Source:
Compute prediction intervals for Naive O(n*B) Jackknife+ (ensembled)

Include mean, median, and trimmed mean aggregation

In [ ]:
def compute_PIs_jacknife_plus_naive(X,Y,X1,alpha,fit_muh_fun,B,m,aggre):
    '''
    Using mean aggregation
    '''
    n=len(X)
    n1 = len(X1)
    resids_LOO = np.zeros(n)
    muh_LOO_vals_testpoint = np.zeros((n,n1))
    for i in range(n):
      boot_predictions = fit_bootstrap_models(np.delete(X,i,0), Y, np.vstack((X,X1)), fit_muh_fun, n-1, m, B)[1]
      if aggre=='mean':
        resids_LOO[i] = np.abs(Y[i] - np.mean(boot_predictions[:,i]))
        muh_LOO_vals_testpoint[i] = np.mean(boot_predictions[:,n:],axis=0)
      elif aggre=='median':
        resids_LOO[i] = np.abs(Y[i] - np.median(boot_predictions[:,i]))
        muh_LOO_vals_testpoint[i] = np.median(boot_predictions[:,n:],axis=0)
      elif aggre=='tmean':
        resids_LOO[i] = np.abs(Y[i] - stats.trim_mean(boot_predictions[:,i],0.25))
        muh_LOO_vals_testpoint[i] = stats.trim_mean(boot_predictions[:,n:],0.25,axis=0)
    ind_q = (np.ceil((1-alpha)*(n+1))).astype(int)
    ###############################
    # construct prediction intervals
    ###############################

    return pd.DataFrame(\
            np.c_[np.sort(muh_LOO_vals_testpoint.T - resids_LOO,axis=1).T[-ind_q], \
                np.sort(muh_LOO_vals_testpoint.T + resids_LOO,axis=1).T[ind_q-1]],\
                    columns = ['lower','upper'])

Compute prediction intervals for Jackknife+ (non-ensembled)

In [ ]:
def compute_PIs_jacknife_plus(X,Y,X1,alpha,fit_muh_fun):
    n = len(X)
    n1 = len(X1)
    muh_vals = fit_muh_fun(X,Y,np.r_[X,X1])
    resids_naive = np.abs(Y-muh_vals[:n])
    muh_vals_testpoint = muh_vals[n:]
    resids_LOO = np.zeros(n)

Tasks for this exercise:
a - Rewrite the Jackknife+ code from "muh_LOO_vals_testpoint = np.zeros((n,n1))" up to and including "np.abs(Y[i] - stats.trim_mean(boot_predictions[:,i],0.25))", replacing "boot_predictions" with "bootstrap_preds".
b - In the records, copy out the lines from the line with "Where should I" up to and including the line with "click(743, 488)".

Excerpted records:
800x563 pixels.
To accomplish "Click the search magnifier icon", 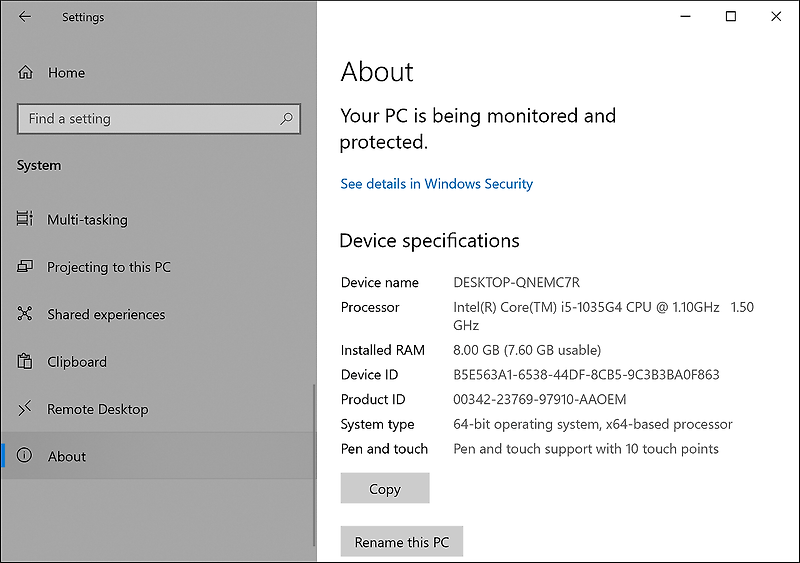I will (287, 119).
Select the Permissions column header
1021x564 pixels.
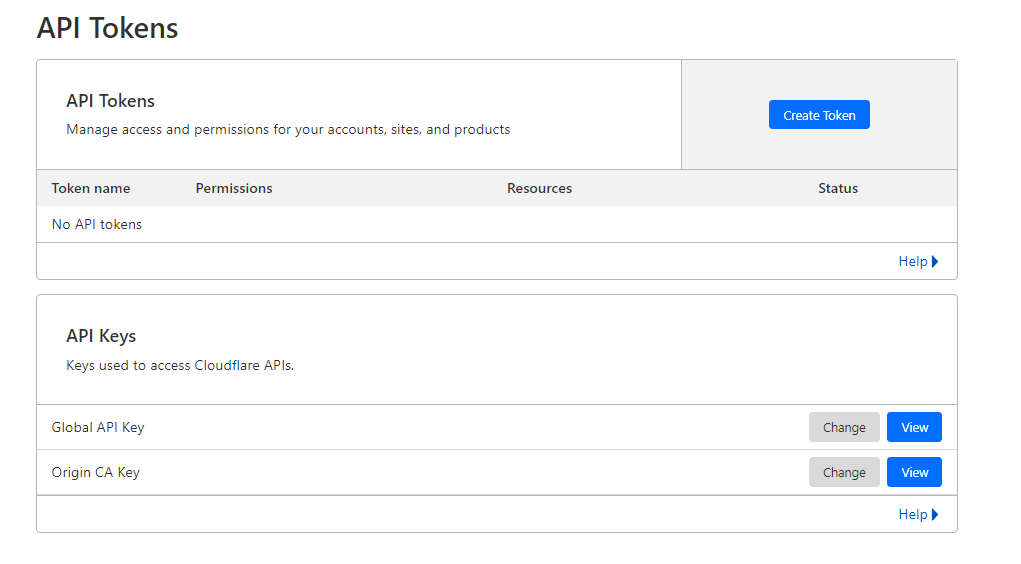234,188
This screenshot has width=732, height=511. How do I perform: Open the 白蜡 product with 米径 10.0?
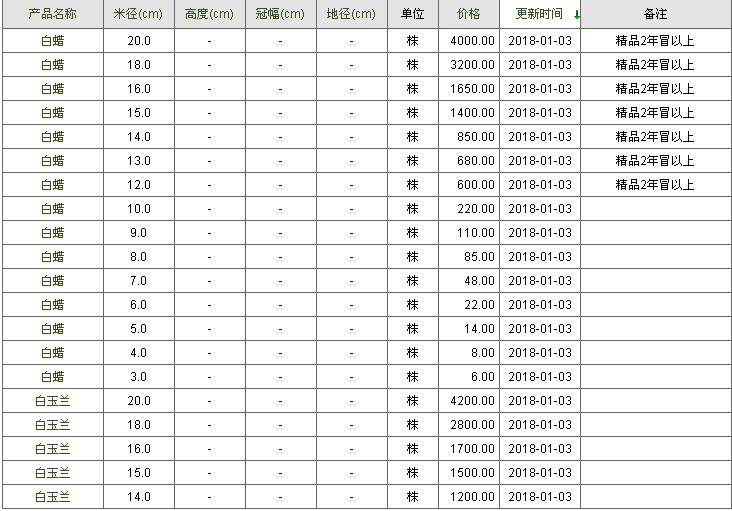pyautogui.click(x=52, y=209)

---

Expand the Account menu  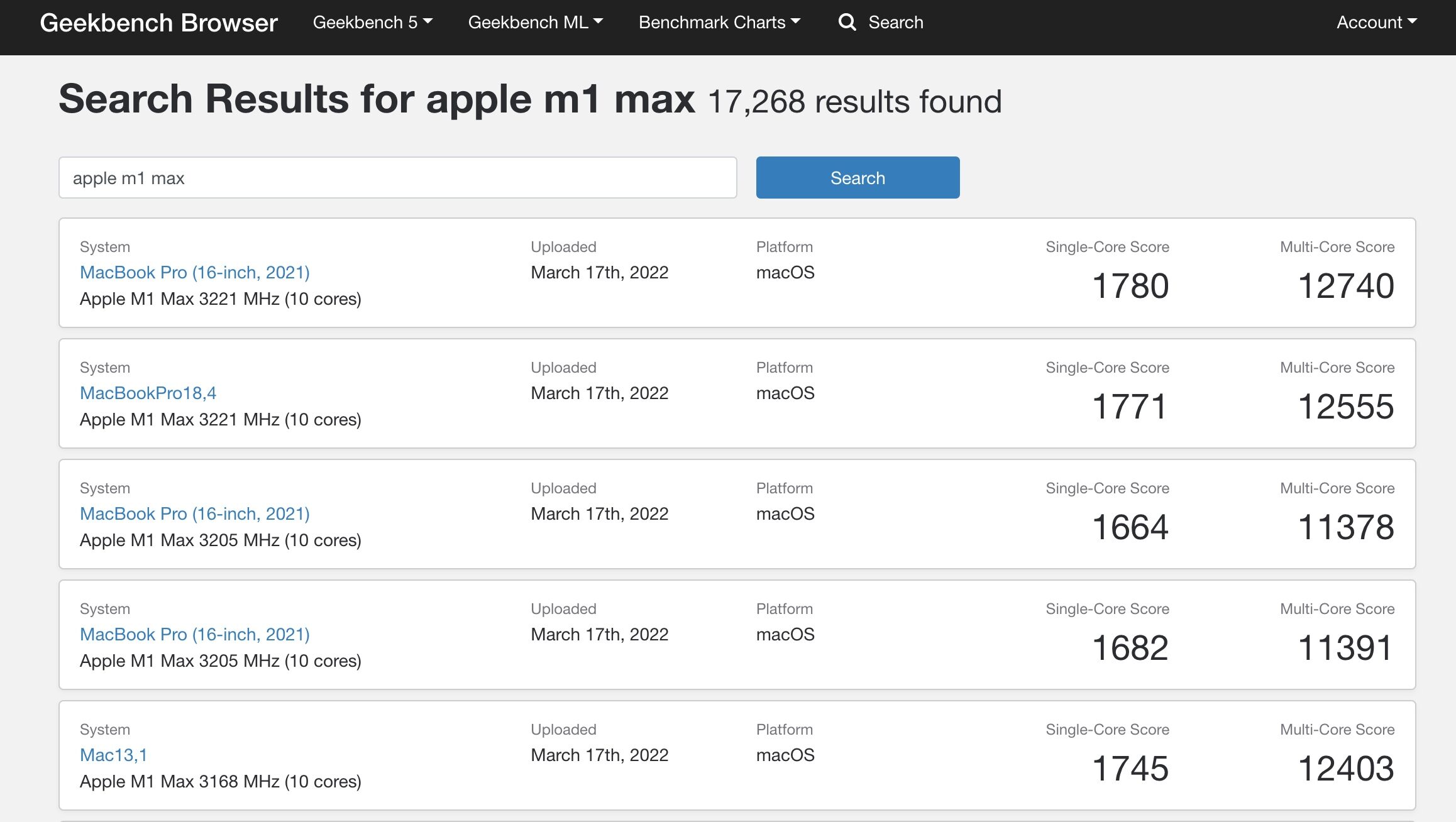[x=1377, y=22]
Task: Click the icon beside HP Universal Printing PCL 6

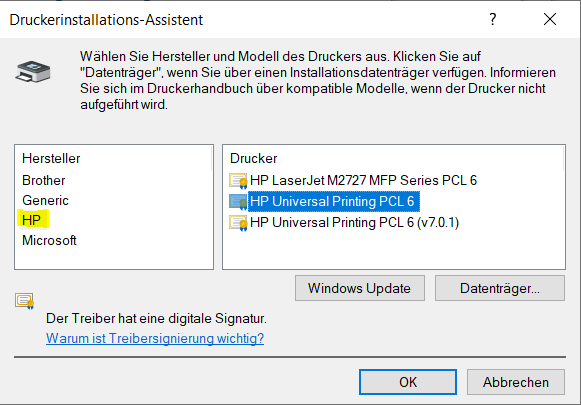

---

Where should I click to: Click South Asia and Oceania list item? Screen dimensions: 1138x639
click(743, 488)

Exercise responses:
a -
muh_LOO_vals_testpoint = np.zeros((n,n1))
    for i in range(n):
      bootstrap_preds = fit_bootstrap_models(np.delete(X,i,0), Y, np.vstack((X,X1)), fit_muh_fun, n-1, m, B)[1]
      if aggre=='mean':
        resids_LOO[i] = np.abs(Y[i] - np.mean(bootstrap_preds[:,i]))
        muh_LOO_vals_testpoint[i] = np.mean(bootstrap_preds[:,n:],axis=0)
      elif aggre=='median':
        resids_LOO[i] = np.abs(Y[i] - np.median(bootstrap_preds[:,i]))
        muh_LOO_vals_testpoint[i] = np.median(bootstrap_preds[:,n:],axis=0)
      elif aggre=='tmean':
        resids_LOO[i] = np.abs(Y[i] - stats.trim_mean(bootstrap_preds[:,i],0.25))

b -
Where should I click to: Click South Asia and Oceania list item? Screen dimensions: 1138x639
click(743, 488)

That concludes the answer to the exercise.